Nothing in the data should be left out, so repeat it all exactly.

## Data shown
※ ※ ※
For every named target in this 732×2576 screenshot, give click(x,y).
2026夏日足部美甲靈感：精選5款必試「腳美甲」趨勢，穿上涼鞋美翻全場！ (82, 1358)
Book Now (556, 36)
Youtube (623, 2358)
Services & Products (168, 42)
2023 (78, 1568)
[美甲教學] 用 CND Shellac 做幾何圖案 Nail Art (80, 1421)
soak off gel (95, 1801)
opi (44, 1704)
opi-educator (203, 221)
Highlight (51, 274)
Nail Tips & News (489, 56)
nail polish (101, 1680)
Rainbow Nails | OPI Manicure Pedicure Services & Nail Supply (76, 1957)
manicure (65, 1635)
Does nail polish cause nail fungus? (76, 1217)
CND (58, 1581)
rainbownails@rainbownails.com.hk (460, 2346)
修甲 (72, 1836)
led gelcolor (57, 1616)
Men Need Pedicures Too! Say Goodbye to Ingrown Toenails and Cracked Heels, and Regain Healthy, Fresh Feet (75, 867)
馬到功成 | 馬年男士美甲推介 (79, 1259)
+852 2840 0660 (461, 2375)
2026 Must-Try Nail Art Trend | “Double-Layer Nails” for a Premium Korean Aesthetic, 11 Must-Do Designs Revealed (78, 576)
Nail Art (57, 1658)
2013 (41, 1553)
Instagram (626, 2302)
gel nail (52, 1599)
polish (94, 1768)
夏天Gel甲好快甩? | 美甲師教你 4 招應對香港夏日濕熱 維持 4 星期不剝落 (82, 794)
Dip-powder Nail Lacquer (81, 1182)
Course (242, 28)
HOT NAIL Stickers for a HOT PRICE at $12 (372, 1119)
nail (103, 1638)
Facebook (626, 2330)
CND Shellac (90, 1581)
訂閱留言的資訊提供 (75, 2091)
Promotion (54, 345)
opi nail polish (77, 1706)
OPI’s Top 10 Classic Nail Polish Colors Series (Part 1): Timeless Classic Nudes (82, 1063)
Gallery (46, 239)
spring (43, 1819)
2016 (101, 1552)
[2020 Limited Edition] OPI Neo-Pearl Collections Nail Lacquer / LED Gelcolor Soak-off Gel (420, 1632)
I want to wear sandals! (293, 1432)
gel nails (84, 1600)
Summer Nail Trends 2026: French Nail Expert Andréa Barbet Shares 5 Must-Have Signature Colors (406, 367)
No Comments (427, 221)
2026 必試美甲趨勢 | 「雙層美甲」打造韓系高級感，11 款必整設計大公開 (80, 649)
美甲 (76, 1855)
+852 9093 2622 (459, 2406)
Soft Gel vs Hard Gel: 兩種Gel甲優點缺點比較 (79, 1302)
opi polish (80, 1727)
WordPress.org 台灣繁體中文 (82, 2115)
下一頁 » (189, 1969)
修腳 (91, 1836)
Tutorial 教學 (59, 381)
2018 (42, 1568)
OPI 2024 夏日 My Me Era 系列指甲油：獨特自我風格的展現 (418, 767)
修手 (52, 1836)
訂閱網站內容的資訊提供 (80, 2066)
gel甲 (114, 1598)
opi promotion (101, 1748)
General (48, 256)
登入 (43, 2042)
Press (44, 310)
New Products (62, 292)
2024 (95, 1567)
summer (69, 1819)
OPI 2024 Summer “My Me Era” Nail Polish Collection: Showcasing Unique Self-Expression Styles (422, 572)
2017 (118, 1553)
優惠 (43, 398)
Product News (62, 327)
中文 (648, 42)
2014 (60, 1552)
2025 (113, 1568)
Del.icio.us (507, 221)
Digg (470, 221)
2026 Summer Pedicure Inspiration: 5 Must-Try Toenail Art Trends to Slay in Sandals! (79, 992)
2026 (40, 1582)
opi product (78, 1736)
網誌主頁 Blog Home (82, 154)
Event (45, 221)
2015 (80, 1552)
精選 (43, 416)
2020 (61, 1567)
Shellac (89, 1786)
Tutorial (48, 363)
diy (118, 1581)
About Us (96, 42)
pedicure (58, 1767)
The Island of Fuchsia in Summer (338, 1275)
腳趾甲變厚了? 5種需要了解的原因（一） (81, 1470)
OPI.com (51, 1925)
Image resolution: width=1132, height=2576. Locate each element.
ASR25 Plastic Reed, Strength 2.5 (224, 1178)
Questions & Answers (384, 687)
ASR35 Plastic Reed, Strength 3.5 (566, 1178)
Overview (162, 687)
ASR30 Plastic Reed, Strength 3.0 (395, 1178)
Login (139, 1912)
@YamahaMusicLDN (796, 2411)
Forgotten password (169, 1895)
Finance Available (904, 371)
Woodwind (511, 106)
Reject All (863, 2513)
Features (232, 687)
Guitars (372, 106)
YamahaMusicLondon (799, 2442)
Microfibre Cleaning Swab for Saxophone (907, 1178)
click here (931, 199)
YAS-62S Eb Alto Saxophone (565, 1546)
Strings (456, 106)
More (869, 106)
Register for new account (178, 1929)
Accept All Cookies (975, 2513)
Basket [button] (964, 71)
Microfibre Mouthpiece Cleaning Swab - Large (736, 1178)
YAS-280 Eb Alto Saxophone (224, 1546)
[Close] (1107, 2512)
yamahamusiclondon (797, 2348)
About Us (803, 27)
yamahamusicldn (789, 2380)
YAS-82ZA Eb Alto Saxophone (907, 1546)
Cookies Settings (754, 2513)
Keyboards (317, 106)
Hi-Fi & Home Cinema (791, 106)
※ ※ ※
## Output of the exercise
For every named target in this 732×2576 screenshot, give click(x,y).
2026夏日足部美甲靈感：精選5款必試「腳美甲」趨勢，穿上涼鞋美翻全場！ (82, 1358)
Book Now (556, 36)
Youtube (623, 2358)
Services & Products (168, 42)
2023 (78, 1568)
[美甲教學] 用 CND Shellac 做幾何圖案 Nail Art (80, 1421)
soak off gel (95, 1801)
opi (44, 1704)
opi-educator (203, 221)
Highlight (51, 274)
Nail Tips & News (489, 56)
nail polish (101, 1680)
Rainbow Nails | OPI Manicure Pedicure Services & Nail Supply (76, 1957)
manicure (65, 1635)
Does nail polish cause nail fungus? (76, 1217)
CND (58, 1581)
rainbownails@rainbownails.com.hk (460, 2346)
修甲 (72, 1836)
led gelcolor (57, 1616)
Men Need Pedicures Too! Say Goodbye to Ingrown Toenails and Cracked Heels, and Regain Healthy, Fresh Feet (75, 867)
馬到功成 | 馬年男士美甲推介 (79, 1259)
+852 2840 0660 (461, 2375)
2026 Must-Try Nail Art Trend | “Double-Layer Nails” for a Premium Korean Aesthetic, 11 Must-Do Designs Revealed (78, 576)
Nail Art (57, 1658)
2013 (41, 1553)
Instagram (626, 2302)
gel nail (52, 1599)
polish (94, 1768)
夏天Gel甲好快甩? | 美甲師教你 4 招應對香港夏日濕熱 維持 4 星期不剝落 (82, 794)
Dip-powder Nail Lacquer (81, 1182)
Course (242, 28)
HOT NAIL Stickers for a HOT PRICE at $12 (372, 1119)
nail (103, 1638)
Facebook (626, 2330)
CND Shellac (90, 1581)
訂閱留言的資訊提供 (75, 2091)
Promotion (54, 345)
opi nail polish (77, 1706)
OPI’s Top 10 Classic Nail Polish Colors Series (Part 1): Timeless Classic Nudes (82, 1063)
Gallery (46, 239)
spring (43, 1819)
2016 (101, 1552)
[2020 Limited Edition] OPI Neo-Pearl Collections Nail Lacquer / LED Gelcolor Soak-off Gel (420, 1632)
I want to wear sandals! (293, 1432)
gel nails (84, 1600)
Summer Nail Trends 2026: French Nail Expert Andréa Barbet Shares 5 Must-Have Signature Colors (406, 367)
No Comments (427, 221)
2026 必試美甲趨勢 | 「雙層美甲」打造韓系高級感，11 款必整設計大公開 (80, 649)
美甲 (76, 1855)
+852 9093 2622 (459, 2406)
Soft Gel vs Hard Gel: 兩種Gel甲優點缺點比較 (79, 1302)
opi polish (80, 1727)
WordPress.org 台灣繁體中文 (82, 2115)
下一頁 » (189, 1969)
修腳 (91, 1836)
Tutorial 教學 (59, 381)
2018 (42, 1568)
OPI 2024 夏日 My Me Era 系列指甲油：獨特自我風格的展現 (418, 767)
修手 (52, 1836)
訂閱網站內容的資訊提供 (80, 2066)
gel甲 (114, 1598)
opi promotion (101, 1748)
General (48, 256)
登入 (43, 2042)
Press (44, 310)
New Products (62, 292)
2024 (95, 1567)
summer (69, 1819)
OPI 2024 Summer “My Me Era” Nail Polish Collection: Showcasing Unique Self-Expression Styles (422, 572)
2017 (118, 1553)
優惠 (43, 398)
Product News (62, 327)
中文 (648, 42)
2014 (60, 1552)
2025 (113, 1568)
Del.icio.us (507, 221)
Digg (470, 221)
2026 Summer Pedicure Inspiration: 5 Must-Try Toenail Art Trends to Slay in Sandals! (79, 992)
2026 (40, 1582)
opi product (78, 1736)
網誌主頁 Blog Home (82, 154)
Event (45, 221)
2015 (80, 1552)
精選 (43, 416)
2020 (61, 1567)
Shellac (89, 1786)
Tutorial (48, 363)
diy (118, 1581)
About Us (96, 42)
pedicure (58, 1767)
The Island of Fuchsia in Summer (338, 1275)
腳趾甲變厚了? 5種需要了解的原因（一） (81, 1470)
OPI.com (51, 1925)
Image resolution: width=1132, height=2576. Locate each element.
ASR25 Plastic Reed, Strength 2.5 (224, 1178)
Questions & Answers (384, 687)
ASR35 Plastic Reed, Strength 3.5 (566, 1178)
Overview (162, 687)
ASR30 Plastic Reed, Strength 3.0 (395, 1178)
Login (139, 1912)
@YamahaMusicLDN (796, 2411)
Forgotten password (169, 1895)
Finance Available (904, 371)
Woodwind (511, 106)
Reject All (863, 2513)
Features (232, 687)
Guitars (372, 106)
YamahaMusicLondon (799, 2442)
Microfibre Cleaning Swab for Saxophone (907, 1178)
click here (931, 199)
YAS-62S Eb Alto Saxophone (565, 1546)
Strings (456, 106)
More (869, 106)
Register for new account (178, 1929)
Accept All Cookies (975, 2513)
Basket [button] (964, 71)
Microfibre Mouthpiece Cleaning Swab - Large (736, 1178)
YAS-280 Eb Alto Saxophone (224, 1546)
[Close] (1107, 2512)
yamahamusiclondon (797, 2348)
About Us (803, 27)
yamahamusicldn (789, 2380)
YAS-82ZA Eb Alto Saxophone (907, 1546)
Cookies Settings (754, 2513)
Keyboards (317, 106)
Hi-Fi & Home Cinema (791, 106)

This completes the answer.